Keith Miller was an iconic all-rounder who lit up the post-war cricket fields of England and Australia after RAAF service as a fighter-bomber pilot. Asked once how he handled the pressure of Test cricket, he replied “I’ll tell you what pressure is. Pressure is a Messerschmitt up your arse. Playing cricket is not.” I remembered Miller’s remark while reading Typhoon Pilot and One More Hour, the wartime memoirs of Desmond Scott. A decorated ace and the youngest-ever Group Captain in the RNZAF, Scott’s books are a testament to an age we see only on the screen, one where arbitrary death and destruction stalked everyday life. Those days are long gone, hopefully never to return, but they provide some much-needed perspective on some of our contemporary complaints by teaching us some historical lessons particularly about maturity, mortality, and our common humanity.

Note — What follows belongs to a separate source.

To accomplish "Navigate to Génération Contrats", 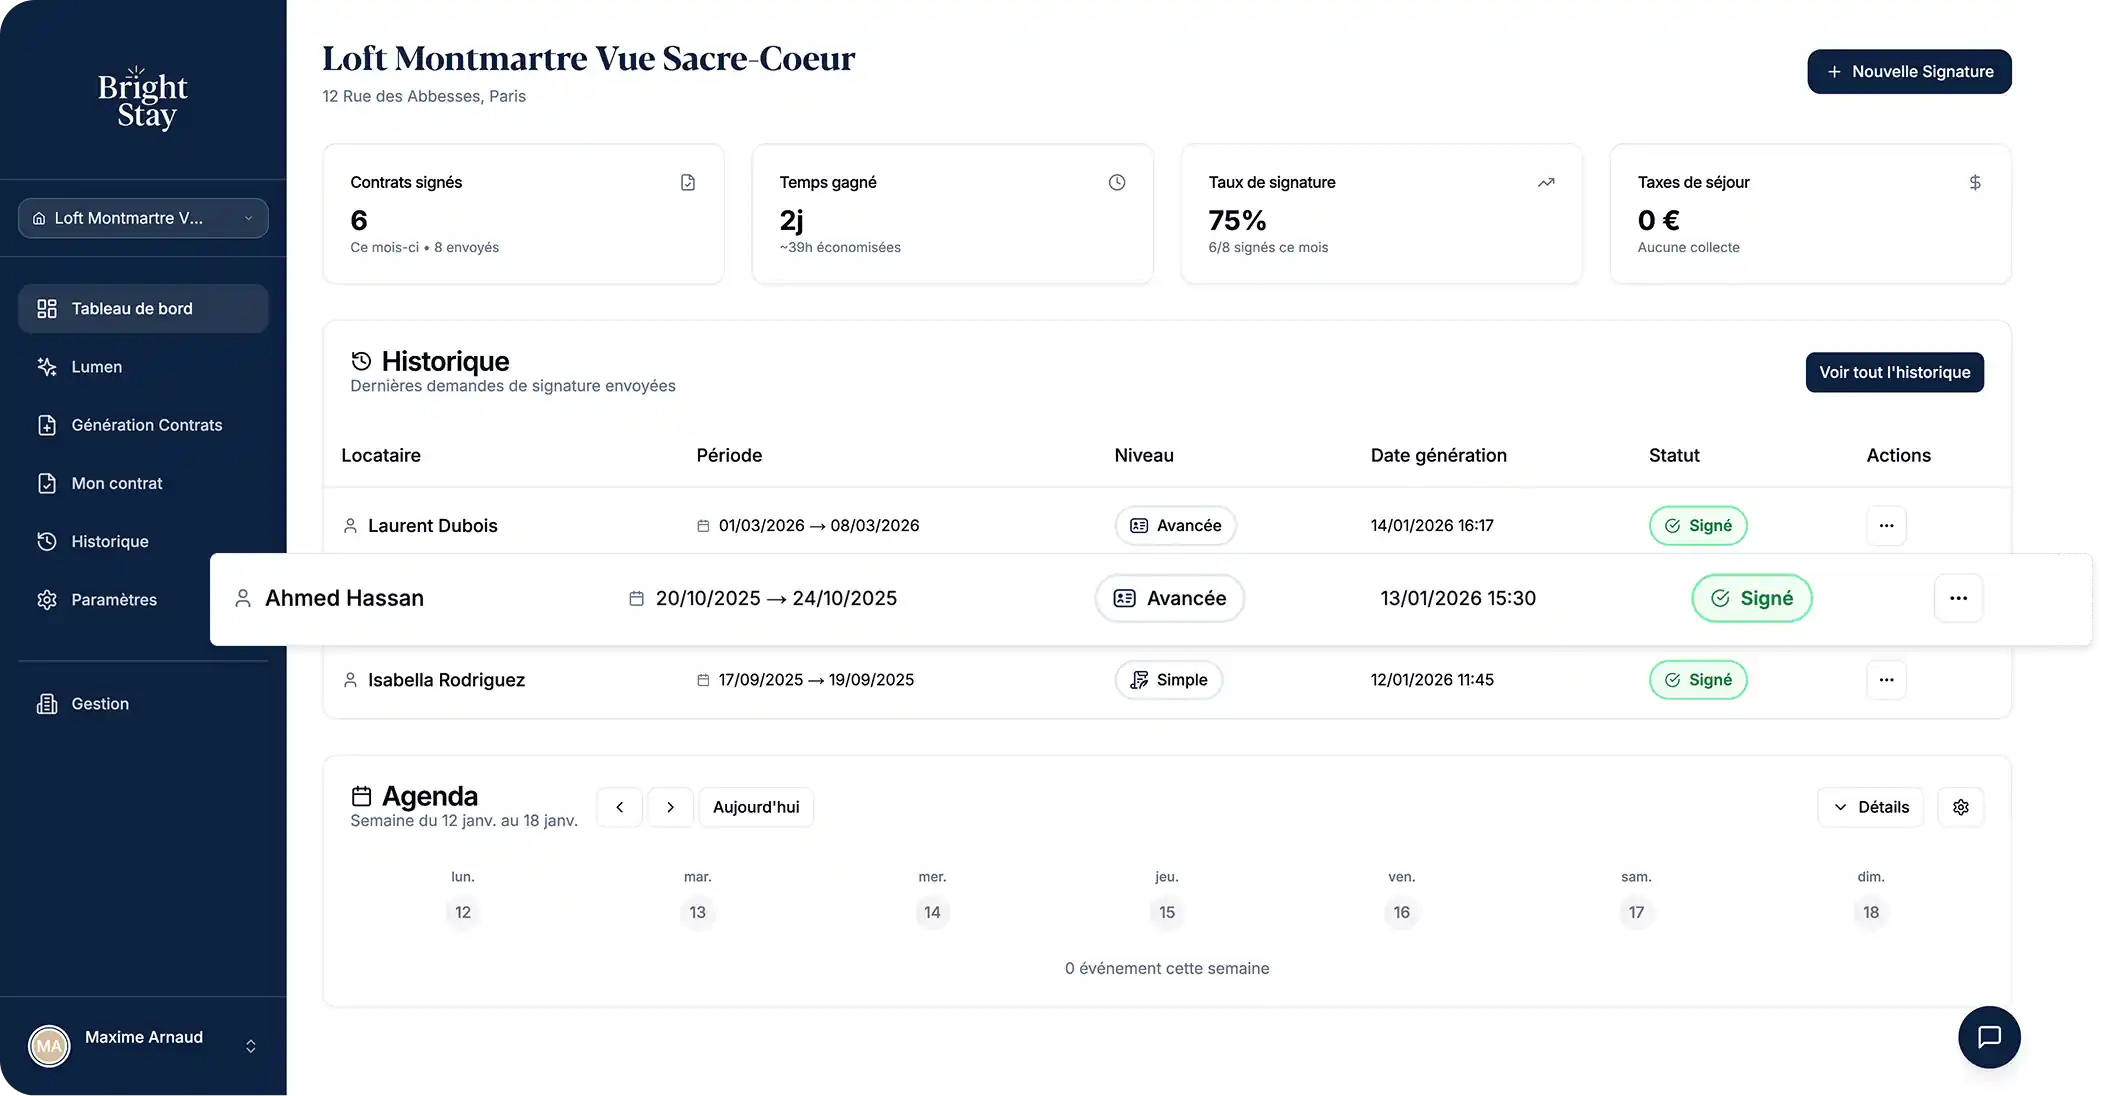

At the same age Scott became a Group Captain, my lawyer peers and I were barely trusted with handing up a consent memorandum in the High Court or writing an unedited letter to a client. Adulting is hard now though maybe, just maybe, not quite as hard as it was in the days when leaders in their 20s held the lives of dozens or hundreds of others in their hands. As a Group Captain, Scott was responsible for four squadrons operating as a mobile ‘wing’ and attacking the German army as it counter-attacked and retreated across Europe. It’s a stark contrast to the contemporary phenomenon of extended adolescence characterised by delayed marriage and family formation, and grown men in thrall to gaming.
A clear picture emerges from Scott’s account of life on the edge of death. A photograph shows Scott with five contemporaries at his initial training course. Four were killed, and the other taken prisoner. The casualty rate was horrendous and witnessed up close: “When hit, most pilots were too low to bale out and crashed their burning Typhoons into the ground without so much as a whisper.” Pilots weren’t just lost to enemy action, but to accidents. He tells of a young pilot who, overshooting the runway, somersaulted his aircraft in soft ground and drowned upside down in the mud. A stricken bomber damaged in training crashed in flames; the one crew member able to be rescued “had lost his eyelids and his sightless eyes looked like white marbles set deep in his blackened and swollen face. … He was quietly sobbing and as the ambulance drove away I could hear him calling for his mother.” Would our lives be different if we, too, lived with constant reminders of our finitude? Would we make different choices, pursue meaning and significance in transcendent rather than temporary purposes, if we were more mindful of our end?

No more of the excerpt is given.